Records provided start
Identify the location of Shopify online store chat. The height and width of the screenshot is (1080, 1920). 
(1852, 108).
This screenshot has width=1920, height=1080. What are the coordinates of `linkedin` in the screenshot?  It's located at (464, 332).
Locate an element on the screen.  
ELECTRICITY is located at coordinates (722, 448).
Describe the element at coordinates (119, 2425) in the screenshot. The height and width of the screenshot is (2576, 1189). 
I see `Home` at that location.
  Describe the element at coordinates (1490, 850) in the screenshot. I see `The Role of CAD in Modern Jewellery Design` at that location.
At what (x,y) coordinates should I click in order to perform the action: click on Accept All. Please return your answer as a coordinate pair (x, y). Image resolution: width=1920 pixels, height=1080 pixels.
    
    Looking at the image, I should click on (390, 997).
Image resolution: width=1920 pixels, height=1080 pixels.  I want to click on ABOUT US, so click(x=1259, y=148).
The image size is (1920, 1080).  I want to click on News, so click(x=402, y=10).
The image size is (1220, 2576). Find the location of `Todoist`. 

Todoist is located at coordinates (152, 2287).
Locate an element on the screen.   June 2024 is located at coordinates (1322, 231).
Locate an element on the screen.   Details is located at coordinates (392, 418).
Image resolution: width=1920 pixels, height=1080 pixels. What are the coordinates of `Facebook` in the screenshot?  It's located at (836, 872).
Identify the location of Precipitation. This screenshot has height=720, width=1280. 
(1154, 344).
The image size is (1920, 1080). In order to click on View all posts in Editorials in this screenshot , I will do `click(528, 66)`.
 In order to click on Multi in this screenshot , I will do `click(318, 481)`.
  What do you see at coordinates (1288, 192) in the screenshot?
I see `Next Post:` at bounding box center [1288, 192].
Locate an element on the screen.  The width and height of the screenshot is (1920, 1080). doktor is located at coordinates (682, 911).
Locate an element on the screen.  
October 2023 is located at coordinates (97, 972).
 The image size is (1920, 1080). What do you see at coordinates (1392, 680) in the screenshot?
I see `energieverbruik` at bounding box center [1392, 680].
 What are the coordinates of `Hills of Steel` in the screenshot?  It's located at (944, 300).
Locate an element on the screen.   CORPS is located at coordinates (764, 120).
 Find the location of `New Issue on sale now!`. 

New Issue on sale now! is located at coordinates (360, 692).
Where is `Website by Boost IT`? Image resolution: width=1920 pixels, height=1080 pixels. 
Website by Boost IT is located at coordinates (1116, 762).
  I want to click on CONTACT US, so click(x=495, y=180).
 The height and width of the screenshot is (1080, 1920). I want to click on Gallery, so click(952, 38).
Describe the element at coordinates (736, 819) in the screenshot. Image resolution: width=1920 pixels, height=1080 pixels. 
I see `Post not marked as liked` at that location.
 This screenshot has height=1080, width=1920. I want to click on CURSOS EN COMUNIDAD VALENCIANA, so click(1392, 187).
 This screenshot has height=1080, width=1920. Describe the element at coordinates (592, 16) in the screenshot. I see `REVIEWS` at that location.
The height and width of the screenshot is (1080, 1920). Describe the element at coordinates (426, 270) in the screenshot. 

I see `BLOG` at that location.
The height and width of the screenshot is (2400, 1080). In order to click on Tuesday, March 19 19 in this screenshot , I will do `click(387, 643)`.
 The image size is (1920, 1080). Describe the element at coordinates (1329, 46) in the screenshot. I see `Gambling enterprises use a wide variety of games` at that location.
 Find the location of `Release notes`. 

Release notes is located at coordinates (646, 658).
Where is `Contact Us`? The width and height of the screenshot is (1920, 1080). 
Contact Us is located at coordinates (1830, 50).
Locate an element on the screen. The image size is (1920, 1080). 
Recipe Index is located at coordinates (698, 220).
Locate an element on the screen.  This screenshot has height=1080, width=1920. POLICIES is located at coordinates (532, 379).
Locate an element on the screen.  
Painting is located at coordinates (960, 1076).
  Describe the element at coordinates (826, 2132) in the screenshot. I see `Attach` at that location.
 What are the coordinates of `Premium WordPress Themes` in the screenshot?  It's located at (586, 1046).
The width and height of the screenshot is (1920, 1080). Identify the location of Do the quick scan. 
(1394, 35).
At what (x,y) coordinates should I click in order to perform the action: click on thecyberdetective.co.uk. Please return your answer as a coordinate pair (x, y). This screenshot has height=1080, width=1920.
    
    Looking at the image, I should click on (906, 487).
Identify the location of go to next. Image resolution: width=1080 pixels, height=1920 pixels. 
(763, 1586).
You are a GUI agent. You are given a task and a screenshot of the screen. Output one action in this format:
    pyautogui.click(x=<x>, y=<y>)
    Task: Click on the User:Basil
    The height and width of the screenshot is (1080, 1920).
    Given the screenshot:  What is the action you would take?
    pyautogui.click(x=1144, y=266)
Records provided end
### Instruction
Reproduce everything from the start of the records above down to the line containing "ELECTRICITY is located", including that line.

### Written response
Identify the location of Shopify online store chat. The height and width of the screenshot is (1080, 1920). 
(1852, 108).
This screenshot has width=1920, height=1080. What are the coordinates of `linkedin` in the screenshot?  It's located at (464, 332).
Locate an element on the screen.  
ELECTRICITY is located at coordinates (722, 448).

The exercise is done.